Private Jacob Kovco: the unanswered questions

Like everything associated with the invasion of Iraq, the military board of inquiry into the death of Private Jacob Kovco has become a fiasco laced with lies and cover-up. On April 21, Kovco, aged just 25, became the first Australian soldier to die in Iraq after being shot through the head with his own 9mm Browning pistol while in his barracks at the Australian Embassy in Baghdad.

From the outset, Defence Minister Brendan Nelson lied about the circumstances of Kovco’s death. At the same time, Australian consular officials handed his corpse over to a private contractor in Kuwait, which then transported the body of a Bosnian civilian contractor to Australia for burial. Immediately, it appeared that the government was hiding something.

Kovco had just come off shift from one of the most psychologically traumatising tasks performed by Australian troops in Iraq. He was an elite sniper, protecting the convoys of light armoured vehicles that transport Australian military, political, diplomatic and intelligence officials around the war-torn capital.

Only three possibilities existed: Kovco committed suicide, he accidentally shot himself or he was killed by a fellow soldier. Each was politically disastrous for the government, threatening to trigger new concerns about the inhuman conditions faced by the soldiers sent to enforce the US-led occupation of Iraq, and to rekindle widespread opposition to the war.

Five months later, after weeks of contradictory testimony at the inquiry, it is clear that the government and the military brass have worked systematically to prevent the truth ever being known. When the inquiry ended its hearings last week, and its officers retired to write their report, a litany of unanswered questions remained.

## TASK REQUIREMENTS
1. Pull a passage word for word from the article on Private Jacob Kovco's death. Start at the words "Only three possibilities" and stop after "to the war.".
2. Continue the article on Private Jacob Kovco's death from its last sentence.
The data have nothing to do with any of this.

## DATA SECTION

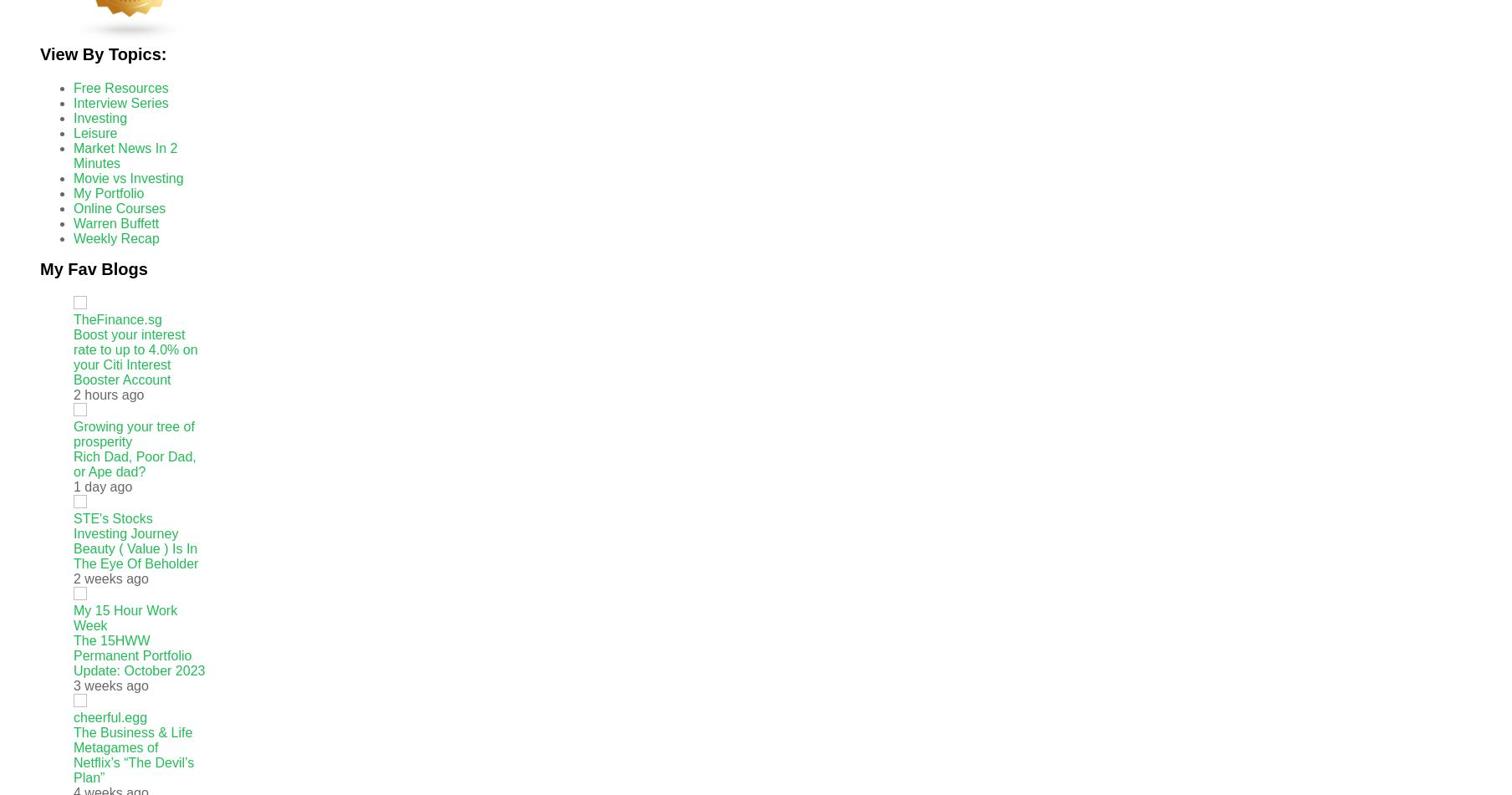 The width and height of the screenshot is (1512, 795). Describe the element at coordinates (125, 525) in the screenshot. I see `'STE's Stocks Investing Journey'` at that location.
* * *
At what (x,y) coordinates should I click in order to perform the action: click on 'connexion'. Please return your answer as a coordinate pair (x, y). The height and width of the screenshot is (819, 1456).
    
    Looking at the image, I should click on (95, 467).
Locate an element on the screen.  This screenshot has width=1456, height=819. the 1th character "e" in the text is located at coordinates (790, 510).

## ANSWERS TO THE PROBLEMS
1.
Only three possibilities existed: Kovco committed suicide, he accidentally shot himself or he was killed by a fellow soldier. Each was politically disastrous for the government, threatening to trigger new concerns about the inhuman conditions faced by the soldiers sent to enforce the US-led occupation of Iraq, and to rekindle widespread opposition to the war.

2.
* Virtually all the crime scene evidence in Baghdad was quickly destroyed, either willfully or accidentally, by military officers. Kovco’s room, which had been splattered with blood, was cleaned out, despite pleas from civilian police to preserve the evidence. Kovco’s clothes were destroyed, while those worn by his roommates were washed. Military police performed no forensic tests.

* The laptop computer Kovco was using at the time of his death was turned off and closed before military or civilian police could see it. No information has been released on any message that he had sent or received.

* The bunkroom in which Kovco died was tiny—roughly the size of a shipping container—and cramped. Kovco and two other soldiers were no more than an arm’s length apart, yet both his roommates said they saw nothing.

* A military police investigator, Sergeant Stephen Hession, did not inspect the room for five days. In the meantime, soldiers, including possible suspects, had been in and out.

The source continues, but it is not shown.